FBC Manby Bowdler LLP
FBC Manby Bowdler LLP are a Made in the Midlands Patron Member
The decision by the High Court earlier this year to allow Rolls Royce to essentially buy its way out of potential prosecutions for bribery and corruption, may lead some corporates to believe that money talks and that it can be used to wriggle out of potentially costly and reputation damaging legal cases. However, as Elisabeth Glover of FBC Manby Bowdler’s specialist Regulatory and Business Crime team explains, there’s a lot more to this case than initially meets the eye.
Rolls Royce, a bastion of British industry and a marque associated with quality and prestige, suffered a blow to its reputation when it was announced that it had operated in a way that supported bribery and corruption over a period of 24 years.

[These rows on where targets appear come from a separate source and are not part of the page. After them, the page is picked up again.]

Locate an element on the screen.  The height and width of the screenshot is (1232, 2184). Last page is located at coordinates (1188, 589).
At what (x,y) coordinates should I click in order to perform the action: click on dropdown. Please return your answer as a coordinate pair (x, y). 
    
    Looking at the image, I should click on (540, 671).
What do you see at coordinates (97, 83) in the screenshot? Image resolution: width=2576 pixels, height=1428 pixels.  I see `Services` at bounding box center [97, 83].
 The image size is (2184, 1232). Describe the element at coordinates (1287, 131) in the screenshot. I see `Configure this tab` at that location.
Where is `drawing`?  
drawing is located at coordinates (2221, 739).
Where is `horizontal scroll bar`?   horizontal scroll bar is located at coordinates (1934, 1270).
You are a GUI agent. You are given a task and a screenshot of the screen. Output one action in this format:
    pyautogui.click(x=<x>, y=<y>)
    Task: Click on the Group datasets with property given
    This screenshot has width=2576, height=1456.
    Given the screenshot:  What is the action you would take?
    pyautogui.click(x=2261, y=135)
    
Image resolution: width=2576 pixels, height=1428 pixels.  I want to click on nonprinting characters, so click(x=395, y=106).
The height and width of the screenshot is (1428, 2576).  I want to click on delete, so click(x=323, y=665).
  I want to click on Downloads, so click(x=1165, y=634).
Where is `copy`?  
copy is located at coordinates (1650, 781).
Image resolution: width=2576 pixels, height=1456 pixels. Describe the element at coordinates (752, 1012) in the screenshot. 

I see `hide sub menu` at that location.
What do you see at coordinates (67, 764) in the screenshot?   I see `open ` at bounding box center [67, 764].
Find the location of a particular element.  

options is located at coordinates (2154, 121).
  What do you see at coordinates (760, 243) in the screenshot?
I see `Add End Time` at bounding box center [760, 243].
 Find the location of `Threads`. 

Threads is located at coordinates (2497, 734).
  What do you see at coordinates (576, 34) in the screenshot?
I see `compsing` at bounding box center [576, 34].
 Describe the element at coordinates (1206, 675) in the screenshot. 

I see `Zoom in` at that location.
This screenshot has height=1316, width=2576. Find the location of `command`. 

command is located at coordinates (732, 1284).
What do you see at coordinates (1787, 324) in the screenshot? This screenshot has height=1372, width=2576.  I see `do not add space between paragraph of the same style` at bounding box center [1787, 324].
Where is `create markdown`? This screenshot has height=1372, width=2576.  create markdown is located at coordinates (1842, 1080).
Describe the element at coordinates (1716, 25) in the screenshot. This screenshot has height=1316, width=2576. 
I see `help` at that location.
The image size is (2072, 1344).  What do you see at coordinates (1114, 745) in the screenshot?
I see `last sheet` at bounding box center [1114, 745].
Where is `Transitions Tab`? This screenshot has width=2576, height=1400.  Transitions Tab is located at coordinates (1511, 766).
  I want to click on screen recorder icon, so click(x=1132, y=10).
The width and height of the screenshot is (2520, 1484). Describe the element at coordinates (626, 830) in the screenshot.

Yet earlier this year, they were offered a Deferred Prosecution Agreement (DPA) by the Serious Fraud Office (SFO) which, so long as they comply with the specific conditions agreed, will exempt the company from prosecution relating to these charges.
However, with an associated price tag amounting to £497m in UK fines and charges, any company thinking that the Rolls Royce case is one to be copied would do well to first do their homework.
Simply, DPAs are not raffle tickets that the SFO hands out lightly. In making its decision to take this course of action, it will have considered what was in the best interests of justice; how cooperative the company in question was; the steps being taken to ensure future compliance through changes to the corporate culture and leadership; and what other implications, including those of cost, bringing a prosecution could lead to.
When the DPA was offered to Rolls Royce, it was done so in the knowledge that whilst the offences were extremely serious, Rolls Royce had themselves played a major part in the investigation and their own internal investigation had, in fact, uncovered considerably more wrong-doing than was originally alleged – something which they provided full disclosure of.
Rolls Royce additionally put in place stringent new compliance procedures; conducted disciplinary proceedings in respect of 38 employees and entirely changed its personnel at Board and Senior Management level.
Had the DPA not been agreed and a conviction been secured, it is highly likely that Rolls Royce would have been unable to continue trading. This would have had a far greater impact on the UK defence sector and wider economy, as well as costing the UK tax payer, than was deemed appropriate.
Simply, the level of cooperation demonstrated by Rolls Royce and the costs that they incurred were such that, when viewed alongside the improvements to corporate governance that had been introduced, it was deemed that they simply could not have done any more.
This was only the third DPA to ever be authorised and the SFO has indicated that it will be more prepared to consider them in the future. This should not, however, be taken as a ‘get out of jail free’ card for any company or organisation facing such allegations.
Of course, the best advice any business can take from the Rolls Royce case is simply to not commit bribery or corruption offences in the first place! Should your company, however, find itself facing such allegations - whether well-founded or not – it is vital to treat them with the utmost gravity and immediately launch a full and thorough internal investigation. Cooperation with the authorities is an absolute must and you should be prepared for a comprehensive change to your business’s culture and personnel.
Whilst Rolls Royce found itself facing these charges due to likely malpractice over several decades, its cooperation, willingness to self-investigate and the introduction of radical improvements (not to mention significant financial penalties) were what ultimately saved it from its likely demise.
All corporates would do well to remember this.